Apart from being an intriguing personal tale, the book unravelled the story of how Smith discovered something about the world we live in that others hadn’t realised and which we take for granted today. A bit like Darwin and evolution after he’d visited the Galapagos. Only Smith went down a coal mine - the many shafts of the Mearns Pit in north Somerset. His discovery? Geology - or being able to predict how layers of strata would appear, and when and where there might be coal.

Reading about his struggle to convince others, I started to think of all the other given truths that we take for granted. It also made me think how amazing it must be to have that “eureka” moment.

I guess, with age and experience, teachers forget those moments; they become less frequent. At secondary level, they become less frequent among the children we work with, too. Learning evolves. Fact builds on fact. New skills are based on those learned at primary school.

Not so for the children I work with. Their earlier learning is interspersed with failure, just as Smith’s strata observations were by coal measures - and often just as easily predicted. These children’s failures and behaviour issues lead to them being permanently excluded. We attempt to rekindle a desire to learn, a degree of self-confidence - success, even.

Often we have to abandon national curriculum targets. If the concept of a sentence has not been grasped, then what chance Shakespeare or probability? We have to go back to the topics that caused grief.

And suddenly it clicks. Eyes open. The pencil falls to the table. A eureka moment.

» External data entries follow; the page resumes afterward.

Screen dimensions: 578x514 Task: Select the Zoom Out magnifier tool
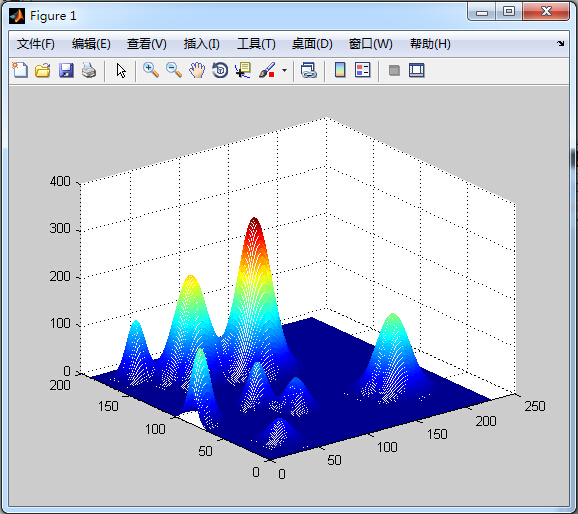coord(174,70)
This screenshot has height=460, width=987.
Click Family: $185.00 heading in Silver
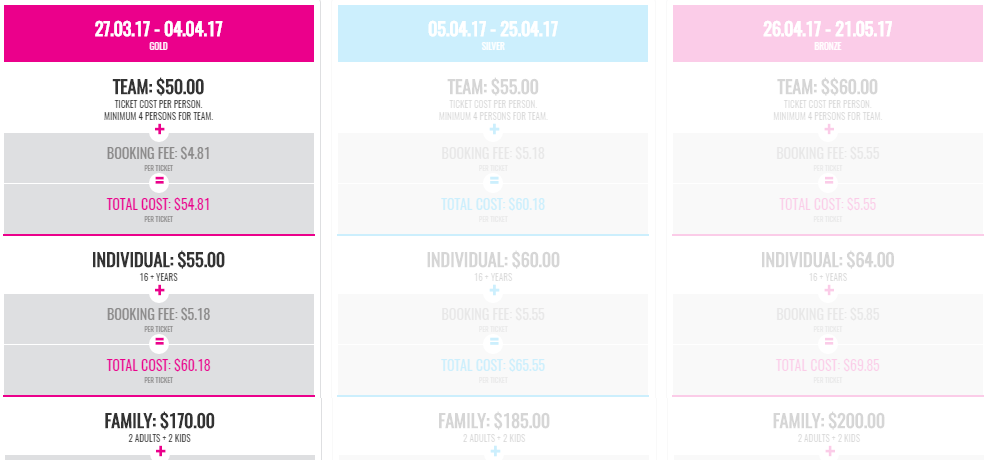[494, 420]
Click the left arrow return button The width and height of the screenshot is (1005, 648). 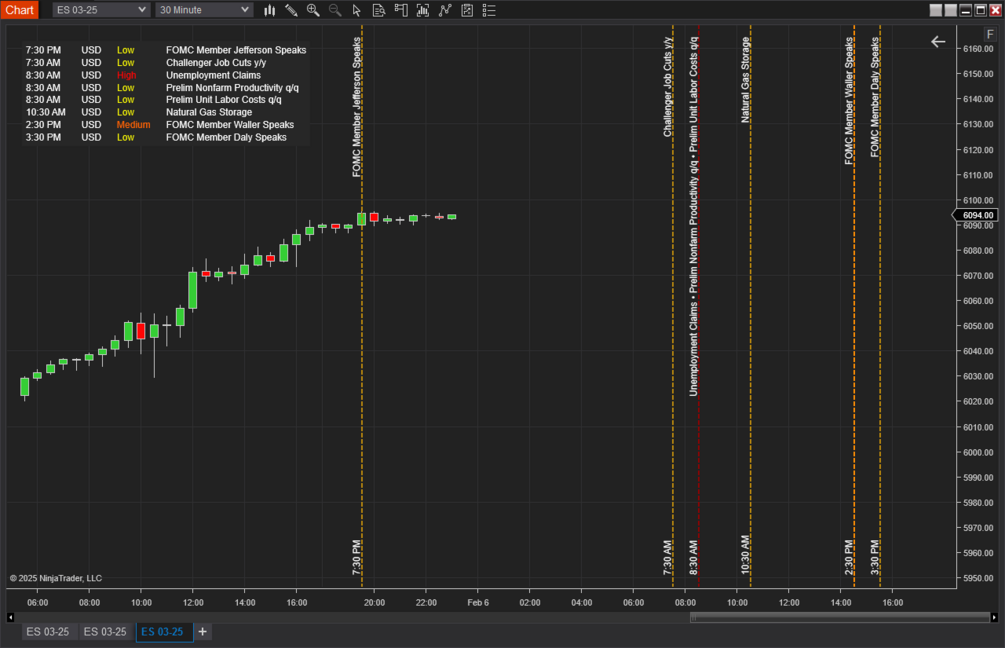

Although we aspire to GCSEs, lower-grade qualifications are more realistic for our kids. But, with pressure to get them back into school, or to reach an academic level, and with so many gaps in learning to be sorted out, time for a eureka moment is at a premium.

How sad that we find it easier to say “wrong” than “well done”. How sad that we feel obliged to skip to the next topic. It may not be the theory of evolution. It may not be the accurate prediction of a coal seam. But somehow we must find time to savour each eureka moment if our kids - and not just the ones who have that permanent taste of failure - are to have any chance of really succeeding.